── SOURCE MATERIAL

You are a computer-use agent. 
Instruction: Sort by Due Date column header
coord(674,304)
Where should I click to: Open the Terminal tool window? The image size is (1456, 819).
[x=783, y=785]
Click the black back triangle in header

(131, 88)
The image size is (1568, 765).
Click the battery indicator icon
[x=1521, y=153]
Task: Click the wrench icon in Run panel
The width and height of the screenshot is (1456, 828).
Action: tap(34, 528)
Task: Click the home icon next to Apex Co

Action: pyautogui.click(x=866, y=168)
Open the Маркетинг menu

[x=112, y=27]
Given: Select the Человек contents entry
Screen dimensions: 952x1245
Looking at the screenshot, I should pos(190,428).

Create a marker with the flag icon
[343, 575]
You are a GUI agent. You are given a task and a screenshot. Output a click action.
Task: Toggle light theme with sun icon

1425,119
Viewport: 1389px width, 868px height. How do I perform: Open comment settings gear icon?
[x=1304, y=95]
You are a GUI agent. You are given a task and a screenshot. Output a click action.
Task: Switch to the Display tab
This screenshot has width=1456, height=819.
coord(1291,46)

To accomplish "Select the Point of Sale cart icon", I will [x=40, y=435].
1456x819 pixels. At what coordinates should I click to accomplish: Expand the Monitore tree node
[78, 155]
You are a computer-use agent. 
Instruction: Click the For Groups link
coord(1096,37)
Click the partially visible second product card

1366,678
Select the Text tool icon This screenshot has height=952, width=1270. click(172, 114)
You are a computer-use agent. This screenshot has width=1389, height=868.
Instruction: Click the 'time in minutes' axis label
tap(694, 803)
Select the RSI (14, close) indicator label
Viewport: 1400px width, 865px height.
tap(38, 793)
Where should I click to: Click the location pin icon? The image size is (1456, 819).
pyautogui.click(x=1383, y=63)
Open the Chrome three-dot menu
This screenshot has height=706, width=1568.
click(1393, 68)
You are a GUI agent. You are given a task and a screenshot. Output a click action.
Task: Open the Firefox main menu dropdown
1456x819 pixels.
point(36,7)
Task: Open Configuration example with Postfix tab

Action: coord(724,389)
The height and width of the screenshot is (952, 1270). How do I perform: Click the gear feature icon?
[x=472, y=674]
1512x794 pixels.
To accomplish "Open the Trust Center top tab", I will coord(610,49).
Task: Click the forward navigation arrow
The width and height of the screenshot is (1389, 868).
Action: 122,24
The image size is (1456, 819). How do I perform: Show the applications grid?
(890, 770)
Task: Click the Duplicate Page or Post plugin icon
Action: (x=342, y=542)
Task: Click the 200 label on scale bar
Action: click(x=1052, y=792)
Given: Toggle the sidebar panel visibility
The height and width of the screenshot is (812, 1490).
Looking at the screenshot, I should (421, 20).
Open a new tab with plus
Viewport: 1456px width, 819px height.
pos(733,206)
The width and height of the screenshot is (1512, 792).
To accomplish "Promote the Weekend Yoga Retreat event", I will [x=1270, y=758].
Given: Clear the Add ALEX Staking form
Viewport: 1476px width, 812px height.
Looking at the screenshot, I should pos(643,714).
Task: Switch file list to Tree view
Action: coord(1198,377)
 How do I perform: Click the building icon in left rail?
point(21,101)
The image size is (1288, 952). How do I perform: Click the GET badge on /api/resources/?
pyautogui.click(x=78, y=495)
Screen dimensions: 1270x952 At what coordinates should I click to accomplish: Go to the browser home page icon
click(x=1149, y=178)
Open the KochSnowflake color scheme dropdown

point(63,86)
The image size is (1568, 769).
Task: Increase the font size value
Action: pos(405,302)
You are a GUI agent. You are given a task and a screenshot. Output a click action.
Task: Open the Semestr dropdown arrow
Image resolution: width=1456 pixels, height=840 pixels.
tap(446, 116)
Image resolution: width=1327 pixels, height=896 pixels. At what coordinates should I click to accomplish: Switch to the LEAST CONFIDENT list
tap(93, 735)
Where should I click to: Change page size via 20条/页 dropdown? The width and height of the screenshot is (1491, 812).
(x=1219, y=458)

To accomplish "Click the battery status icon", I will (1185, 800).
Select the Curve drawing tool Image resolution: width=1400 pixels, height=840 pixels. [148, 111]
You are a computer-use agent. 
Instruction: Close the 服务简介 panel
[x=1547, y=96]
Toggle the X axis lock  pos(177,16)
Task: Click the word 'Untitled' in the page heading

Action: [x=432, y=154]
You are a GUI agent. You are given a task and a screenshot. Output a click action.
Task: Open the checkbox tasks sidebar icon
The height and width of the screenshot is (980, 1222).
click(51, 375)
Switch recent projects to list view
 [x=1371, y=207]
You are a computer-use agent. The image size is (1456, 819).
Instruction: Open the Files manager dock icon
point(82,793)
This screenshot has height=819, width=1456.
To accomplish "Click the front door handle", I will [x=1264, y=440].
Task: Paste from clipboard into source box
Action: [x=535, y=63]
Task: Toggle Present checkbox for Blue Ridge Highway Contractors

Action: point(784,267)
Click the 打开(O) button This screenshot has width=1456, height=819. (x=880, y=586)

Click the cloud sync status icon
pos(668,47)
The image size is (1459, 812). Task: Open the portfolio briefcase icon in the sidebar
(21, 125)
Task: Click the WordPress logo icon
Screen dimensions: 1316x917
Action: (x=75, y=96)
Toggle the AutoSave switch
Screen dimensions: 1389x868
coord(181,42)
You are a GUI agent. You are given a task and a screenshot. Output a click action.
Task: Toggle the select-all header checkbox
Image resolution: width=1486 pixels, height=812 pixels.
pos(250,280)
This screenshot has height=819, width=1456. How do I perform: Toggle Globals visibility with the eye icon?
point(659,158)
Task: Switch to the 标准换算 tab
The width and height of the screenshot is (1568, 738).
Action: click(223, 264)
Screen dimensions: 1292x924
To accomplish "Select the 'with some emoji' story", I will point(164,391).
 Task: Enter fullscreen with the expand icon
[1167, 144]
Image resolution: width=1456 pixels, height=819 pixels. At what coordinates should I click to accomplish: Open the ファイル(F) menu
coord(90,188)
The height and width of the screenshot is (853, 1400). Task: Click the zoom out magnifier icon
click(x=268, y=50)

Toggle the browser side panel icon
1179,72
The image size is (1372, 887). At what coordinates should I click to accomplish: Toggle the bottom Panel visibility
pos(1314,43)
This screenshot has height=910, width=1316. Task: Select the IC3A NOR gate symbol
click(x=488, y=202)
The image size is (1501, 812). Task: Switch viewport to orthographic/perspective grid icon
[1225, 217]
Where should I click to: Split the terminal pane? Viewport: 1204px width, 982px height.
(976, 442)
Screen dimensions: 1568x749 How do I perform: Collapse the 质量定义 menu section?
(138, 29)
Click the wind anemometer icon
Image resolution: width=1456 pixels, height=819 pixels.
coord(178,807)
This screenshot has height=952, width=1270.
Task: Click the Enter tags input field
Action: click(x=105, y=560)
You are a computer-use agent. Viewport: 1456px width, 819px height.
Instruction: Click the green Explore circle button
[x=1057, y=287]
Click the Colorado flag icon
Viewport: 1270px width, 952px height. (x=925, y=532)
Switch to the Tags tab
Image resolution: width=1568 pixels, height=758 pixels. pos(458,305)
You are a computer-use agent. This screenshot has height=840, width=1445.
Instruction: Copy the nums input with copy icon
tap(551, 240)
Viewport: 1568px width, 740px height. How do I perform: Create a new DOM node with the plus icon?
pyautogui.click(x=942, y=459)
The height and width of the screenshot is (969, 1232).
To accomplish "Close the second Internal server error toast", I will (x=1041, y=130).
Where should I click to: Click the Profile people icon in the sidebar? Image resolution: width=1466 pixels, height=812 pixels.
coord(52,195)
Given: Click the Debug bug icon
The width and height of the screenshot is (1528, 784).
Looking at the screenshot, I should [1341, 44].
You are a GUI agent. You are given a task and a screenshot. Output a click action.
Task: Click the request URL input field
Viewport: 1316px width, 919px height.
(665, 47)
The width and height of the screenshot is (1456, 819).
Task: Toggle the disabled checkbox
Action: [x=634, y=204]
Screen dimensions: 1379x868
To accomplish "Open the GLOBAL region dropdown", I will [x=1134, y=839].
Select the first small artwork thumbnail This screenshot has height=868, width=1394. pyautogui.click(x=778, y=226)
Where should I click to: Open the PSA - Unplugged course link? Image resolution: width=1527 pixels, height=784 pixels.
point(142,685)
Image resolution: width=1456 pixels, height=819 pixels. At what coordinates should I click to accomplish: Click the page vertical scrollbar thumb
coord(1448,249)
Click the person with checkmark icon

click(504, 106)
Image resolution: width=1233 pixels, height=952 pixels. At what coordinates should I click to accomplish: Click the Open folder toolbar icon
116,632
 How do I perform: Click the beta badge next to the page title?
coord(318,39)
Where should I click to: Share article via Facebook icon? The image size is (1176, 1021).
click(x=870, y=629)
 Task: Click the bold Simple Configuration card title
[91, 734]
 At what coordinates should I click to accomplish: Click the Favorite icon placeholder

────

** WHAT YOU HAVE TO DO **
Look over the listing. Pull out every line with the string "computer" in it.

** ANSWER SECTION **
You are a computer-use agent. 
You are a computer-use agent. 
You are a computer-use agent. This screenshot has width=1389, height=868.
You are a computer-use agent. 
You are a computer-use agent. The image size is (1456, 819).
You are a computer-use agent. Viewport: 1456px width, 819px height.
You are a computer-use agent. This screenshot has height=840, width=1445.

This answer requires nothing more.